R can do complex arithmetic, also.
th <- seq(-pi,pi,len=100)
z <- exp(1i*th) ## 1i is used for the complex number i.
par(pty="s")
plot(z,type="l") ## Plotting complex arguments means plot imaginary versus real parts. This should be a circle.
w=rnorm(100)+rnorm(100)*1i ## Suppose we want to sample points within the unit circle. One method would be to take complex numbers with standard normal real and imaginary parts...
w=ifelse(Mod(w)>1,1/w,w) ## and to map any outside the circle onto their reciprocal.
plot(w,xlim=c(-1,1),ylim=c(-1,1),pch="+",xlab="x",ylab="y")
lines(z) ## All points are inside the unit circle, but the distribution is not uniform.
w=sqrt(runif(100))*exp(2*pi*runif(100)*1i)
plot(w,xlim=c(-1,1),ylim=c(-1,1),pch="+",xlab="x",ylab="y")
lines(z) ## The second method uses the uniform distribution. The points should now look more evenly spaced over the disc.
rm(th,w,z) ## Clean up again.
q() ## Quit the R program. You will be asked if you want to save the R workspace.
End of Appendix A Sample Session
R has an inbuilt help facility similar to the man facility of UNIX. To get more information on any specific named function, for example “solve”, the command is
help(solve) or ?solve
R is case sensitive.
Elementary commands consist of either expressions or assignmnts.
Commands are separated either by a semi-colon (‘;’), or by a newline. Elementary commands can be grouped together into one compound expression by braces (‘{’} and ‘}’). Comments can be put almost anywhere, starting with a hasmhark (‘#’), everything to the end of the line is a comment.
If a command is not complete at the end of a line, R will give a different prompt, by default ‘+’ on second and subsequent lines and continue to read input until the command is syntactically complete.
The vertical arrow keys on the keyboard can be used to scroll forward and backward through a command history.
The recall and editing capabilities under UNIX are highly customizable. You can find out how to do this by reading the manual entry for the readline library.
If commands are stored in an external file, say commands.R in the working directory work, they may be executed at any time in an R session with the command source(“commands.R”)
For Windows Source is also available on the File menu. The function sink, sink(“record.lis”) will divert all subsequent output from the console to an external file, record.lis. The command sink() restores it to the console once again.
The entities that R creates and maniputes are known as objects. These may be variables, arrays of numbers, character strings functions, or more general structures built from such components.
During an R session, objects are created and stored by name. The R commands objects() (alternatively, ls()) can be used to display the names of (most of) the objects which are currently stored within R. The collections of objects currently stored is called the workspace.
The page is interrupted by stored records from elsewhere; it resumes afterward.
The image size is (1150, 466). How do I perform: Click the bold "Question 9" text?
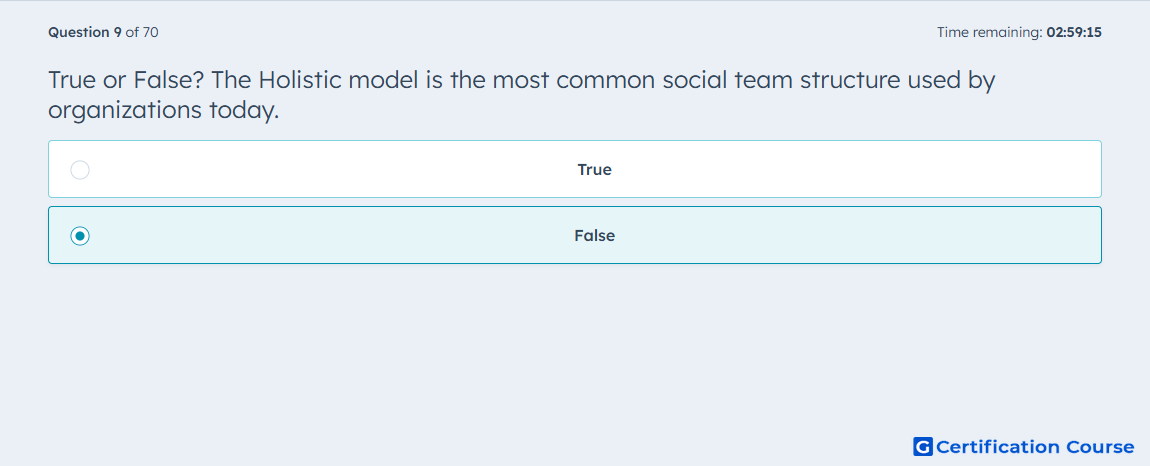click(x=85, y=32)
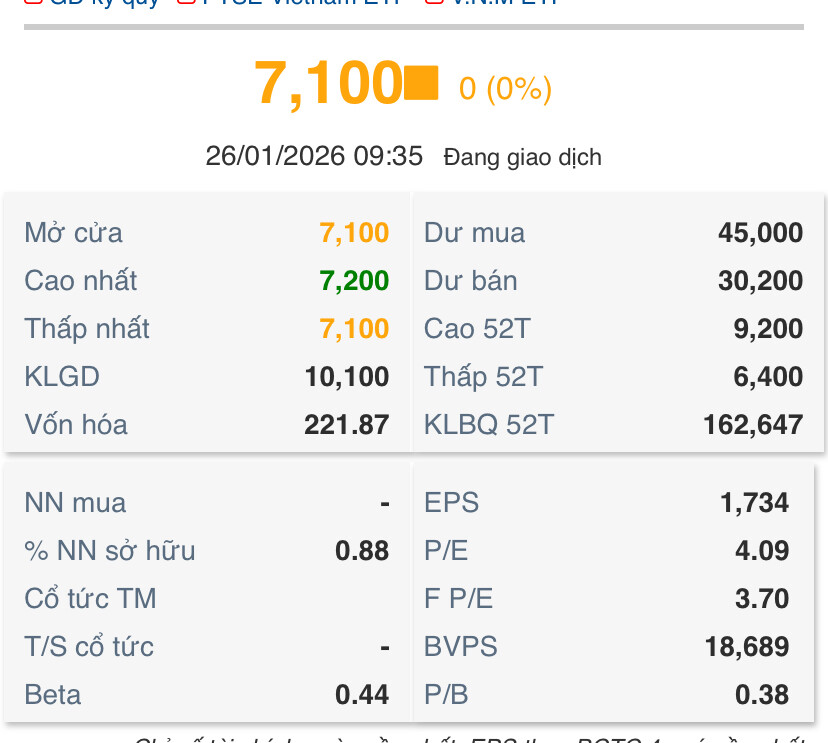Click the % NN sở hữu label
The image size is (828, 743).
[x=110, y=551]
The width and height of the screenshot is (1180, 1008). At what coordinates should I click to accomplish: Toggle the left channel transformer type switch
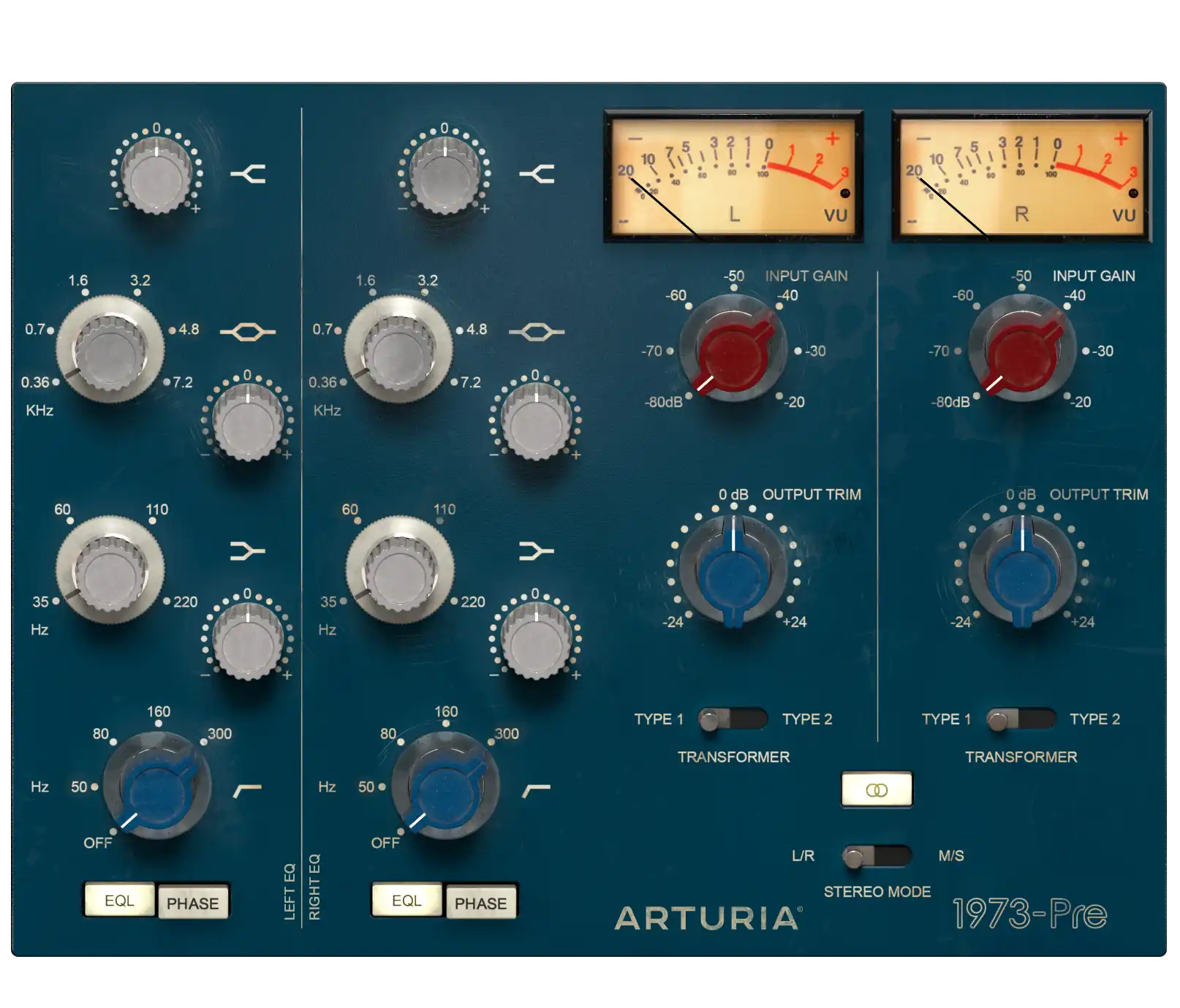coord(732,720)
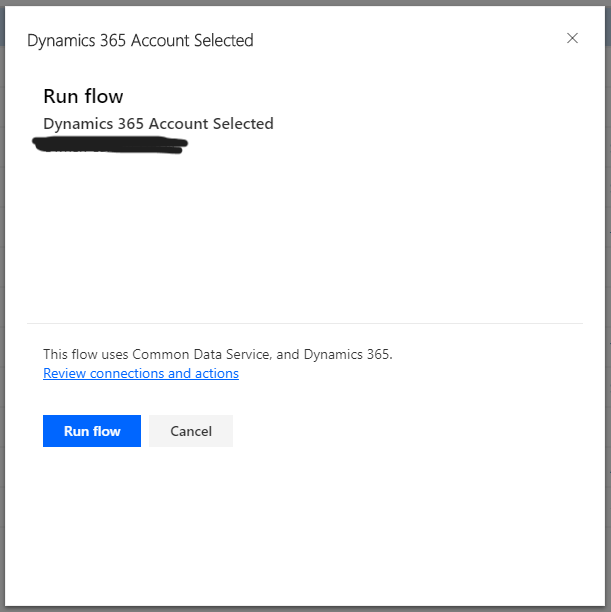Cancel running the flow
Viewport: 611px width, 612px height.
coord(191,431)
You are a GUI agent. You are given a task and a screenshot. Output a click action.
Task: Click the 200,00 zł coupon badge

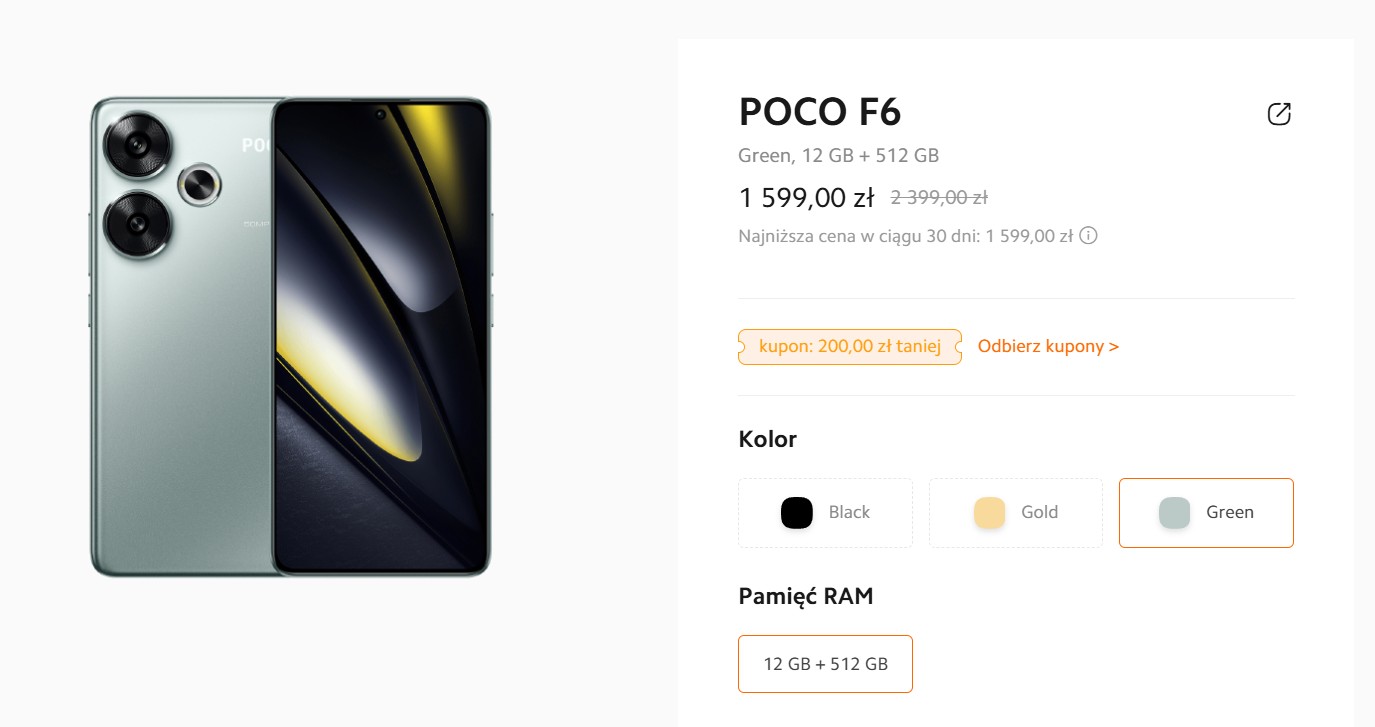[850, 347]

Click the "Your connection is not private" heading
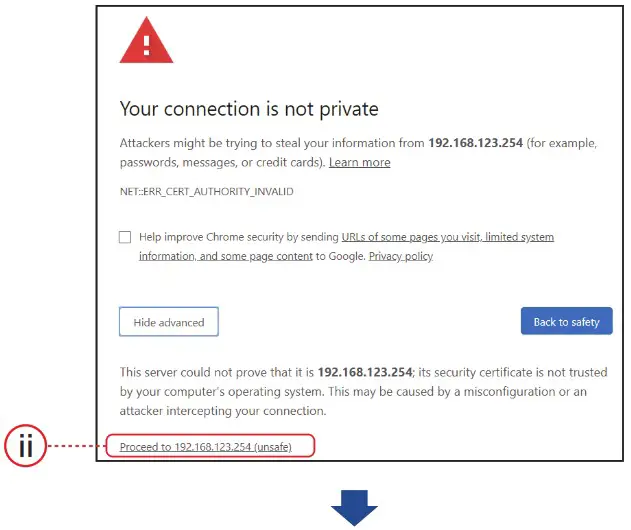tap(249, 108)
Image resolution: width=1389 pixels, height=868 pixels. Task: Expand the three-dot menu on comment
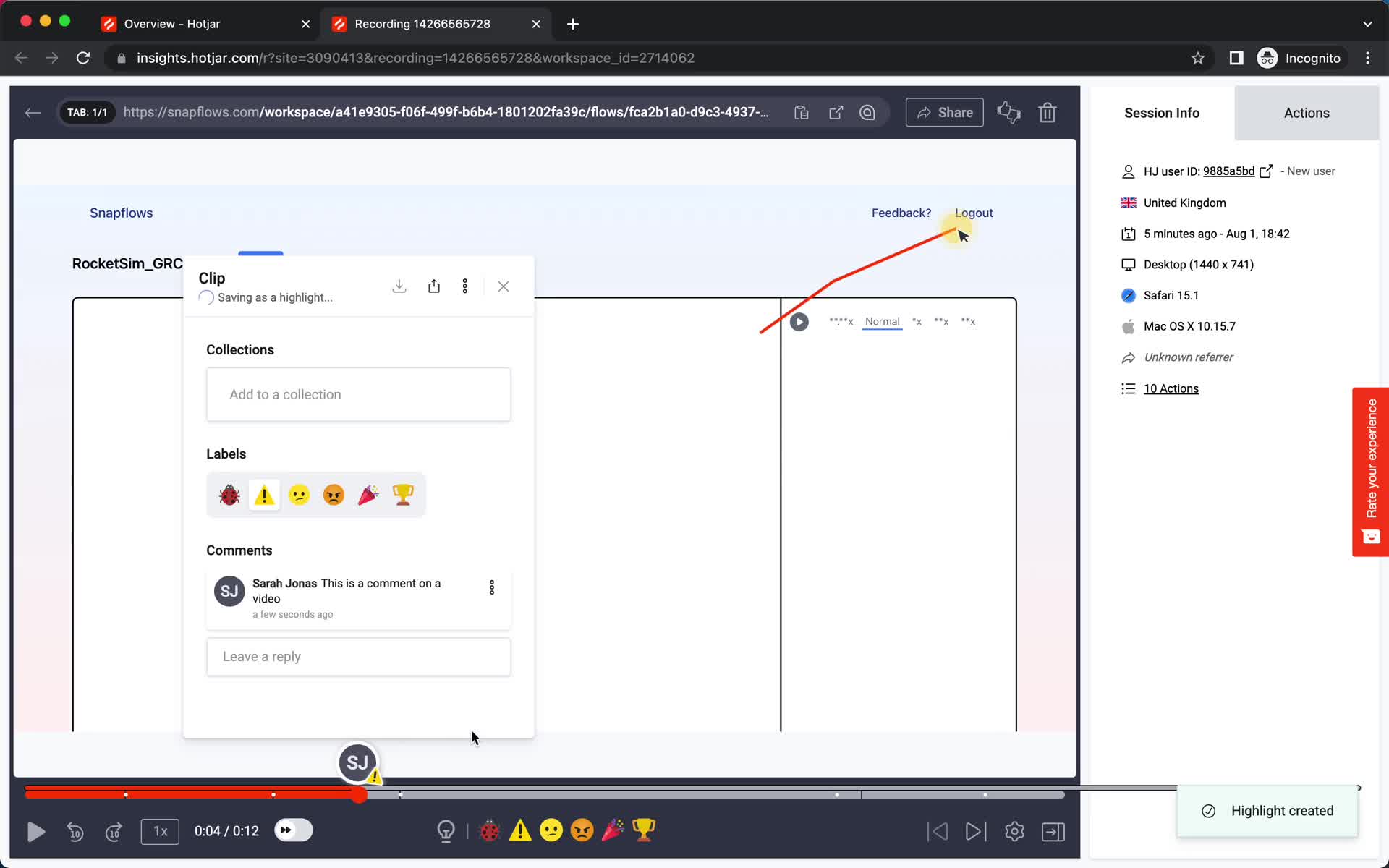tap(492, 589)
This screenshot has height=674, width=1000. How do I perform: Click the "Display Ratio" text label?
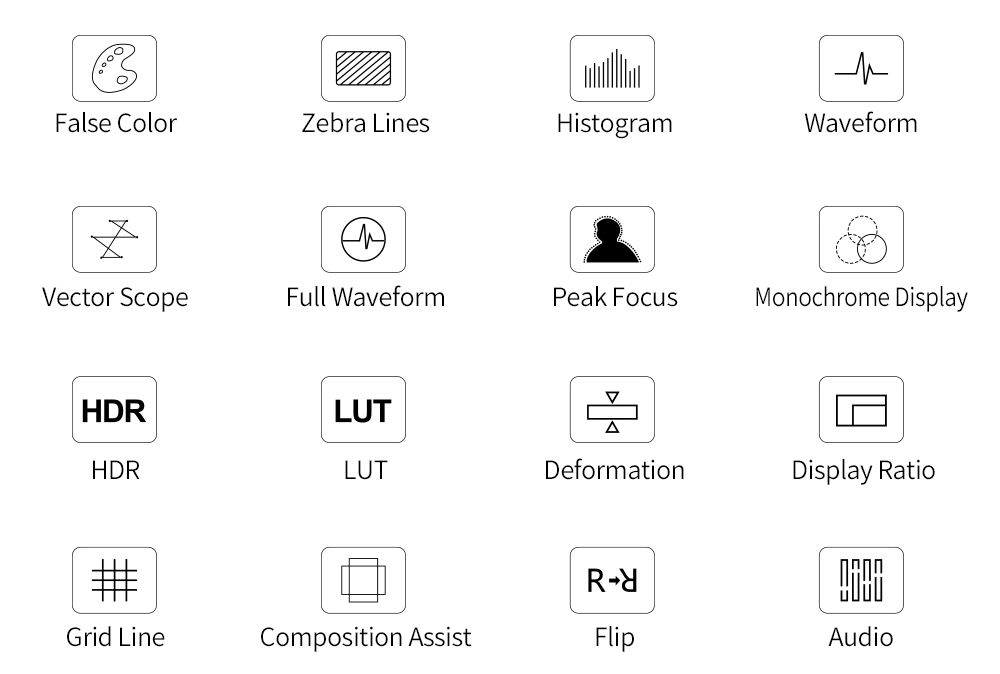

To remove objects the function rm is available.
For example: rm(x,y,z,ink,junk,temp,foo,bar)
All objects created during an R session can be stored permanently in a file for use in future R sessions At the end of each R session you are given the opportunity to save all the currently available objects. If you indicate that you want to do this, the objects are written to a file called .RData in the current directory, and the command lines used in the session are saved to a file called .Rhistory.
When R is started at later time from the same directory it reloads the workspace from this file. At the same time the associated commands history is reloaded.
It is recommended that you should use separate working directories for analyses conducted with R. It is quite common for objects with names x and y to be created during an analysis. Names like this are often meaningful in the context of a single analysis, but it can be quite hard to decide what they might be when the several analyses have been conducted in the same directory.